I’ve got several 2018 goals in play, and the one I’m most excited about is the intention to read more often. The specific goal is to complete 40 pages each week - whether that happens in 5 sittings or 1 is no matter.
Reading is a healthy goal, right? It’s a way to learn new things, and can be a relaxing diversion, all while providing fun facts for your next dinner party. And while any one of these things is a strong motivation to keep the pages turning, I’ve realized there’s a reason far greater - reading has the power to change your life. There are a few books that have served as serious catalysts throughout my life. They include:
Skinny Bitch: A No-Nonsense, Tough-Love Guide for Savvy Girls Who Want to Stop Eating Crap and Start Looking Fabulous by Rory Freedman and Kim Barnouin
Looking at that sensationalist title today, I can’t believe I ever picked up the book, much less paid for it, but a co-worker on a health kick gave a passionate recommendation, and I succumbed. Those Skinny Bitch writers pack a punch, because by chapter 4, I was seriously considering vegetarianism for the first time in my life, and by chapter 9, I’d stopped eating meat entirely. Thus ensued 1 year of strict vegetarianism followed by 7 years of full veganism, all of which resulted in a me that was fit, healthy, engaged in a greater cause, motivated to cook creatively, and inspired to learn more about nutrition and wellness, constantly. I made new friends, ate new foods, and felt consistently healthy for the first time in my adult life (I hadn’t been an adult for very long, but that made the revolution all the more significant).
Fierce Conversations: Achieving Success at Work & in Life, One Conversation at a Time by Susan Scott
I’d taken a course at work called Crucial Conversations, which provided me with helpful tools to use as a manager. It included the kinds of situational cues and questions that help a work team arrive at beneficial conclusions and produce positive outcomes. I don’t remember what prompted me to pick up the next volume in Susan Scott’s series, but by some stroke of fate or fortune, Fierce Conversations ended up on my desk, then quickly moved to my nightstand. This book, as promised, provides guidance and motivation to tackle the most challenging conversations in life, period. Without getting specific or situational, its step-by-step instructions walk the reader through interrogating her unsettled feelings, putting words to the (often yet unrecognized) desired outcome, then getting it out in the open, with the goal of seeking resolution, even and especially when the stakes are high. When I started reading this book I assumed it would further my expertise as a manager and leader. By page 149, I’d ended a years-long relationship that was no longer serving me. Mic drop. This book changed the course of my life.

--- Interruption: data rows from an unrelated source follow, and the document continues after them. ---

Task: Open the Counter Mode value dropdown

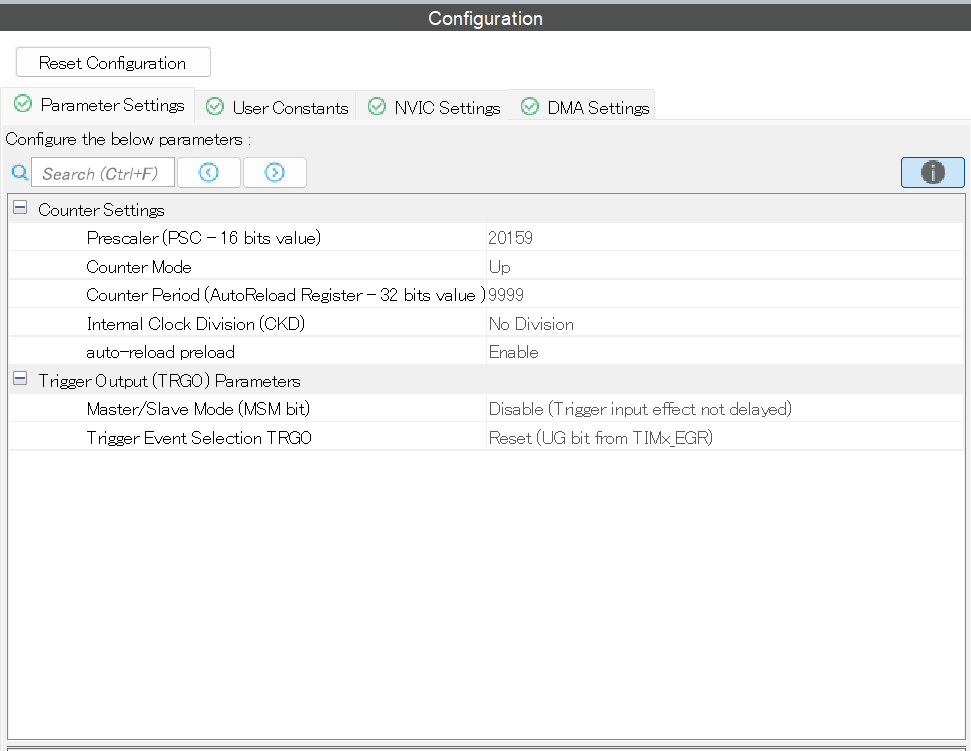Action: pyautogui.click(x=724, y=267)
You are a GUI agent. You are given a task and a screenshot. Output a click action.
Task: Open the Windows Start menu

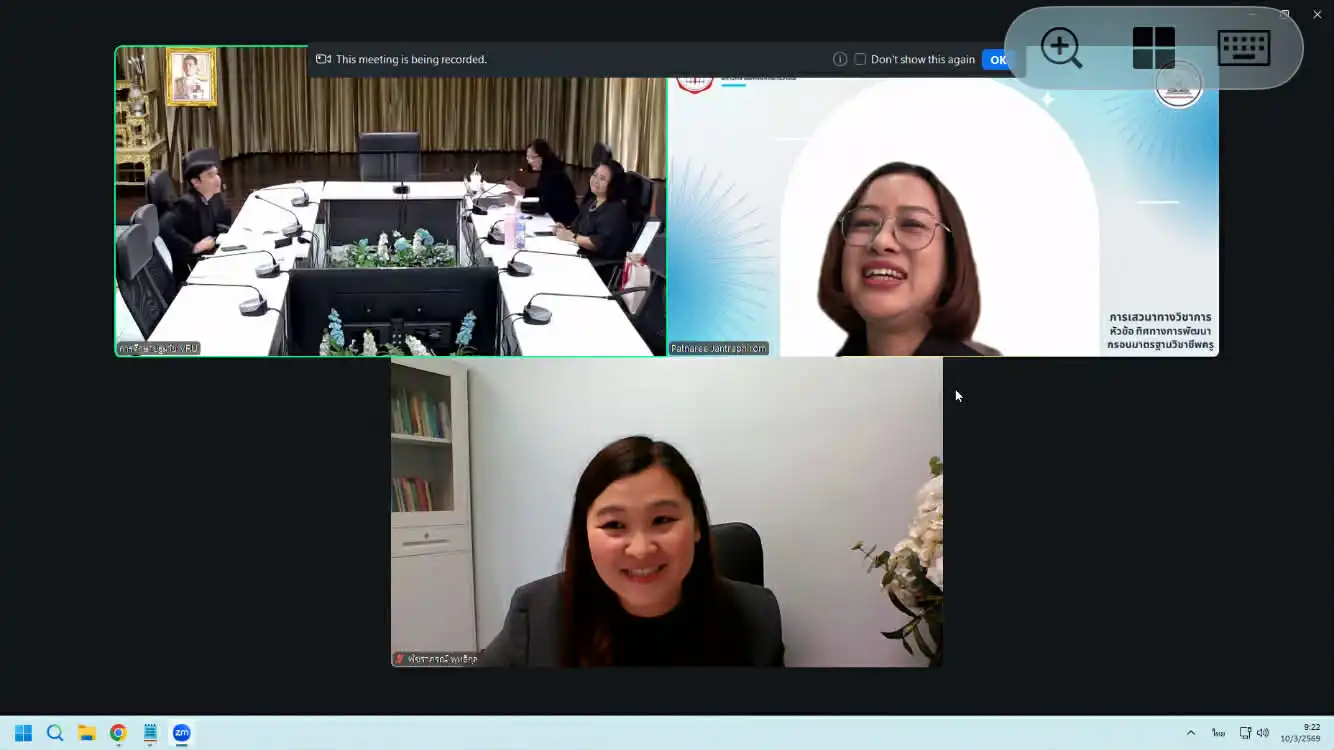click(23, 733)
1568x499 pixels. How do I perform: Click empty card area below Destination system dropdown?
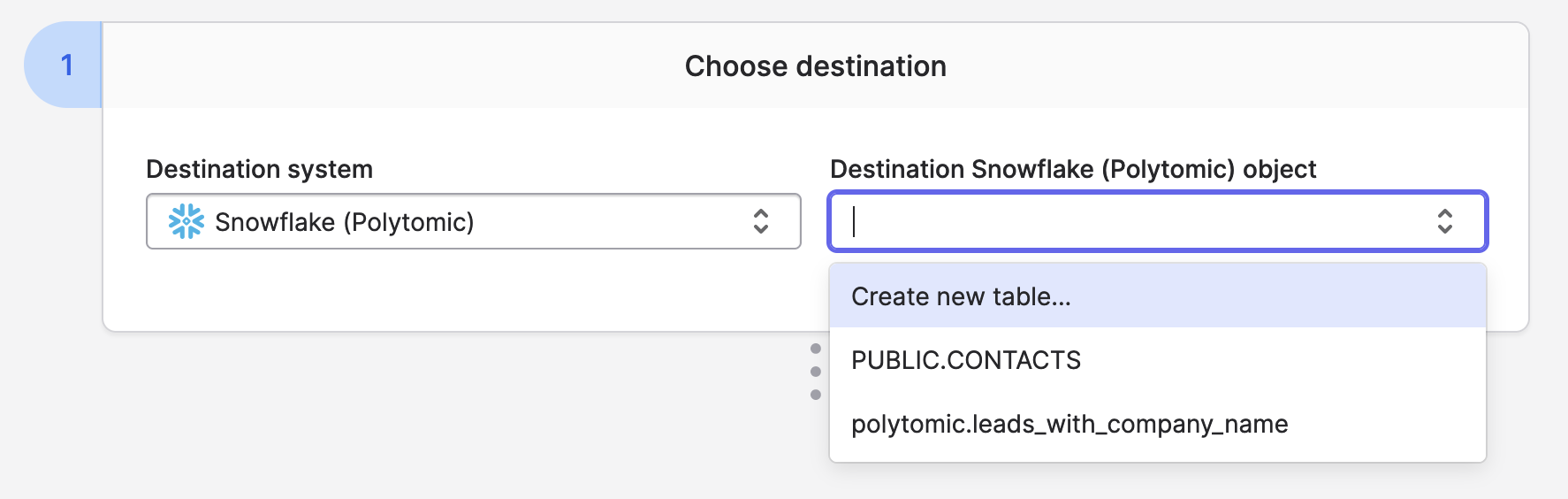(442, 292)
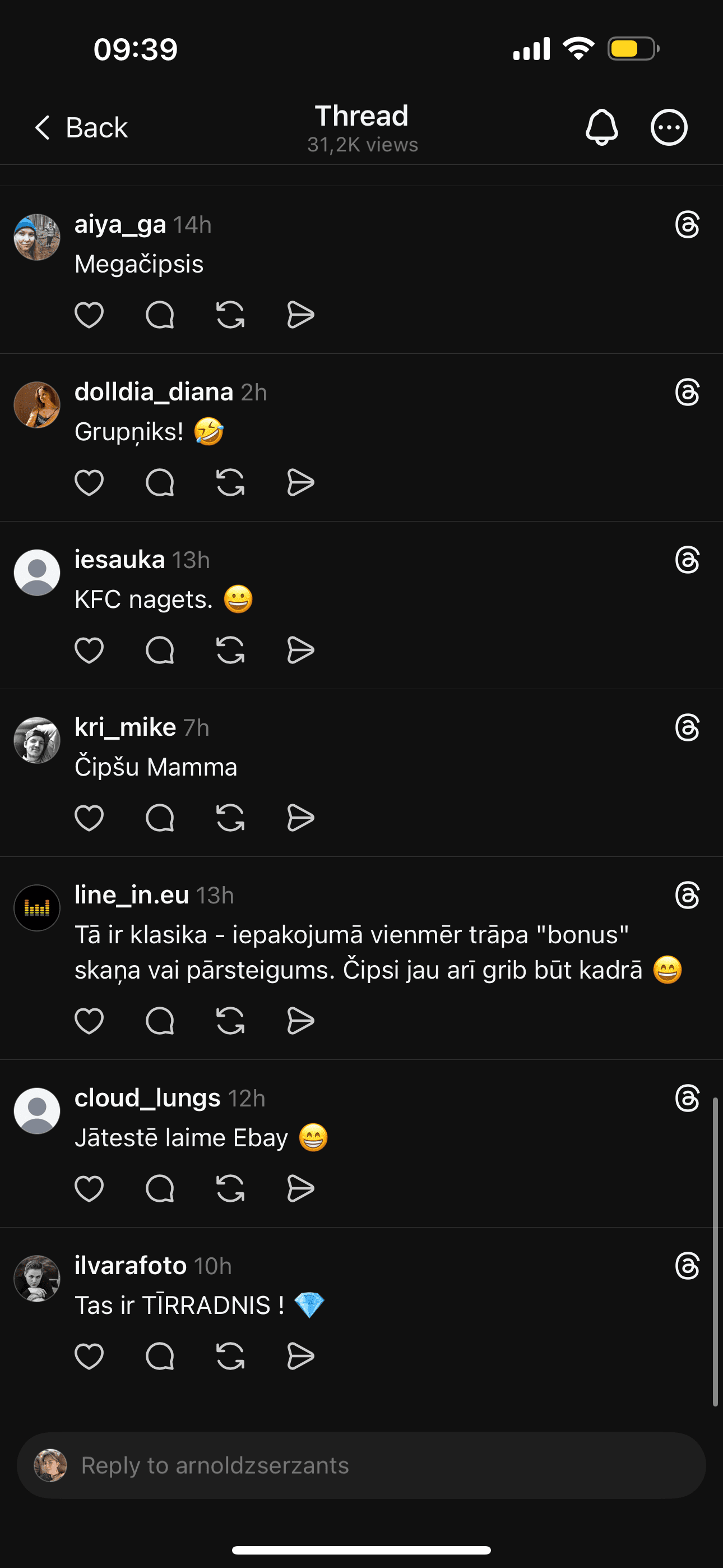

Hal Koerner’s Field Guide to Ultrarunning by Hal Koerner with Adam W. Chase
I learned about ultra running after my first marathon, at which I reached the finish line and wanted to keep running. It didn’t take me long to find Hal’s definitive guidebook, which is incredibly comprehensive, realistic and actionable. It explains every little detail of ultrarunning, including differences in distance, terrain, weather, altitude, gear, nutrition, pacing, camping, and more. When the chapters about chafing, hypothermia and kidney failure only strengthened my resolve, I knew I was meant to run a distance beyond 26.2. Using Hal’s training plan, I finished my first ultramarathon in first place at age 31, truly a defining moment in my life. I mean…there could be no better endorsement for a book about running, right?
So, when I contemplate the 2018 reading goal I’ve set for myself, I know it’s about more than conversation at the water cooler or fulfilling a quota. It’s about being open to the information, inspiration, and guidance that might just reveal a path I’ve not yet considered, and nudge me to do something amazing.